Anti-pattern: Using full module paths everywhere (Phoenix.Router.Resource.new(...)) — verbose and hard to read.

When to Use

Triggers:

  • Multiple modules from the same parent namespace are used together
  • Full module paths are making code hard to read
  • The aliased modules are used frequently (3+ times in the file)

Example — before:

def process(input) do
  Phoenix.Router.Route.new(input)
  |> Phoenix.Router.Scope.apply_scope(Phoenix.Router.Scope.current())
  |> Phoenix.Router.Helpers.generate()
end

Example — after:

alias Phoenix.Router.{Route, Scope, Helpers}

def process(input) do
  Route.new(input)
  |> Scope.apply_scope(Scope.current())
  |> Helpers.generate()
end

When NOT to Use

Don't use this when:

  • A module is referenced only once (inline the full path)
  • The alias would be ambiguous (two Route modules from different namespaces)
  • You're in a test file and the full path makes assertions clearer

Over-application example:

# Aliasing a module used exactly once
alias MyApp.Workers.BatchProcessor

def run do
  BatchProcessor.start()  # Only reference — alias adds noise
end

Better alternative:

def run do
  MyApp.Workers.BatchProcessor.start()  # One use — full path is fine
end

Why: Aliases trade verbosity for indirection. When a module appears once, the full path is documentation. When it appears many times, the alias is readability.

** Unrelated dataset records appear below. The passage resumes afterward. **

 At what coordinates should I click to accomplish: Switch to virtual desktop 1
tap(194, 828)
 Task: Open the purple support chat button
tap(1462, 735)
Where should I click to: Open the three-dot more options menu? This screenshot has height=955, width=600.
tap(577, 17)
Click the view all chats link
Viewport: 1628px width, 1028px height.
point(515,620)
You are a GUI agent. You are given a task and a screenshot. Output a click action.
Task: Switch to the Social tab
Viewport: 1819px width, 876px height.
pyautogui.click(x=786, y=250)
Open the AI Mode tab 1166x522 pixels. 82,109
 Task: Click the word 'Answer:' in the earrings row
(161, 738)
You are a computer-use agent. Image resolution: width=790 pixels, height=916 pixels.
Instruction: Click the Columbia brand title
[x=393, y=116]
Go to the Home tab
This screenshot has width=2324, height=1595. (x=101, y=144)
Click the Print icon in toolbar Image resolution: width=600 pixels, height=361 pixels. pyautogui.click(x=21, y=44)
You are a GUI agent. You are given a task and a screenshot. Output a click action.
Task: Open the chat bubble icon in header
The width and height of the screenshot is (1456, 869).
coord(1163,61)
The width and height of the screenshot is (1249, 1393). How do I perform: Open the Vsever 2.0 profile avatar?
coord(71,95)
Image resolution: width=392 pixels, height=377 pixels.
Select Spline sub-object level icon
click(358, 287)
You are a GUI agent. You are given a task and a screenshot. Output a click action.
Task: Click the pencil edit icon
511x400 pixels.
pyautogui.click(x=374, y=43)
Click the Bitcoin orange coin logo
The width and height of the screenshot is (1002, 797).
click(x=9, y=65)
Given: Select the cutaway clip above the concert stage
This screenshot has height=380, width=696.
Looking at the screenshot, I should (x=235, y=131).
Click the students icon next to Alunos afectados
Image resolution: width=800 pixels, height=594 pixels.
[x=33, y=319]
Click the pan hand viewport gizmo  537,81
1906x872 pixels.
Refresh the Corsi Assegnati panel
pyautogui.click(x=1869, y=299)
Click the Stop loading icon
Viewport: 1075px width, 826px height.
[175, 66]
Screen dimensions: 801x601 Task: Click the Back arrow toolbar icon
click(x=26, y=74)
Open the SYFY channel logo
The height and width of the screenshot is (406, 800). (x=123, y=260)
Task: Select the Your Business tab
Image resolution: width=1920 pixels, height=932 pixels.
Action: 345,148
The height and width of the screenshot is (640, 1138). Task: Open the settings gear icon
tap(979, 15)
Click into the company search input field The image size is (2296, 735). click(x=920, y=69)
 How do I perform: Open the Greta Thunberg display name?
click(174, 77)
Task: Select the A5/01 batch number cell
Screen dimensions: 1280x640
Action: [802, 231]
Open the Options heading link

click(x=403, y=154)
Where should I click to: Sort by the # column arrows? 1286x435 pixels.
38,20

Find the crossover point (typically 2-3 uses).


7. Boolean-Suffixed Fields in Structs

Source: lib/phoenix/router/route.ex#L43

:trailing_slash?,
:warn_on_verify?

Why: The ? suffix on struct fields mirrors the Elixir convention for boolean-returning functions. It makes the field's type obvious without checking the typespec.

Anti-pattern: Using bare names like :trailing_slash or :has_trailing_slash — the ? convention is more idiomatic and self-documenting.

When to Use

Triggers:

  • A struct field stores a boolean value
  • The field answers a yes/no question about the struct
  • You want the field's type to be self-evident without checking typespecs

Example — before:

defstruct [:path, :trailing_slash, :verified]
# Is :trailing_slash the slash character? A boolean? The position?

Example — after:

defstruct [:path, :trailing_slash?, :verified?]
# Immediately clear these are booleans

When NOT to Use

Don't use this when:

  • The field isn't a boolean (e.g., :status that can be :active/:inactive)
  • You're working with external serialization that can't handle ? in keys
  • The field represents a count, enum, or value rather than a yes/no question

Over-application example:

defstruct [:user?, :admin?, :count?]
# :user? — is this "is user present?" or "the user value"?
# :count? — definitely not a boolean

Better alternative:

defstruct [:user, :admin?, :count]
# :user is the user struct, :admin? is a boolean, :count is an integer

Why: The ? suffix should only mark genuine booleans. Using it on non-boolean fields creates confusion about the field's type and breaks the convention's usefulness as a type signal.